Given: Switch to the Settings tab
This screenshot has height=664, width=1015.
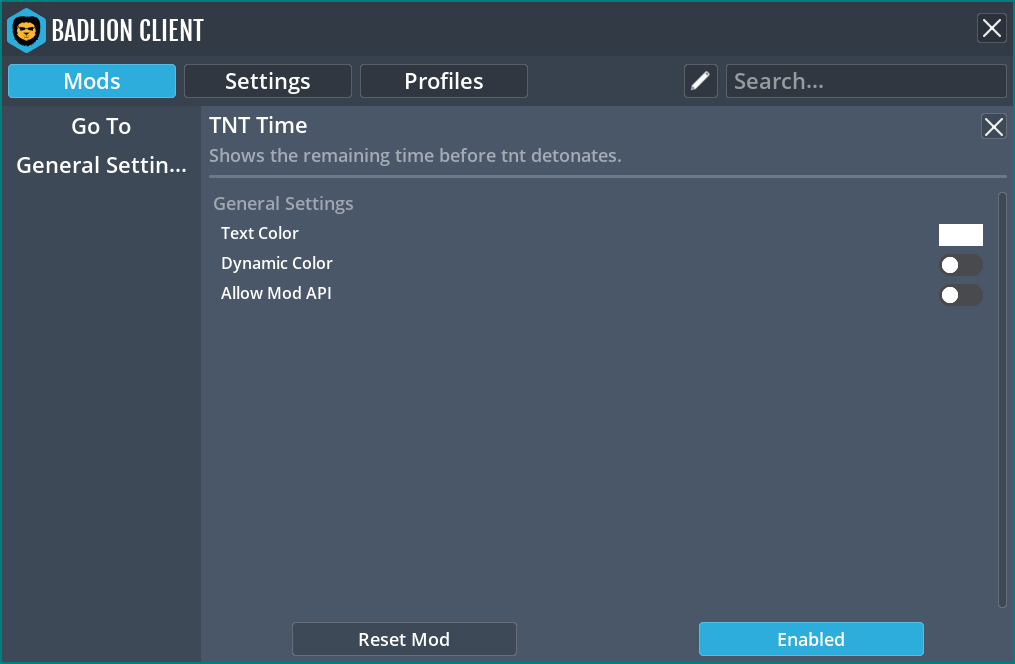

::::::::

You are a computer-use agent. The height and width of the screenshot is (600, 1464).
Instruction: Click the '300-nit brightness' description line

::::::::

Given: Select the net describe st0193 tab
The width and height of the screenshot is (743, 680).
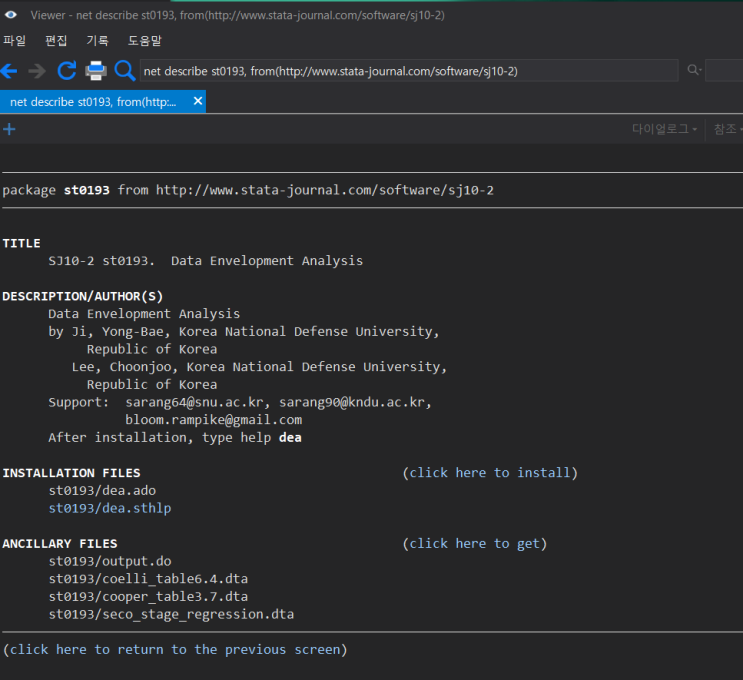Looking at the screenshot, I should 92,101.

::::::::

WHAT IS REQUIRED: Both the line containing "Given: Switch to the Settings tab" and the line containing "This screenshot has height=664, width=1015." belong in the answer. Print them and every line above that falls between them exactly, and no others.

TASK SOLUTION:
Given: Switch to the Settings tab
This screenshot has height=664, width=1015.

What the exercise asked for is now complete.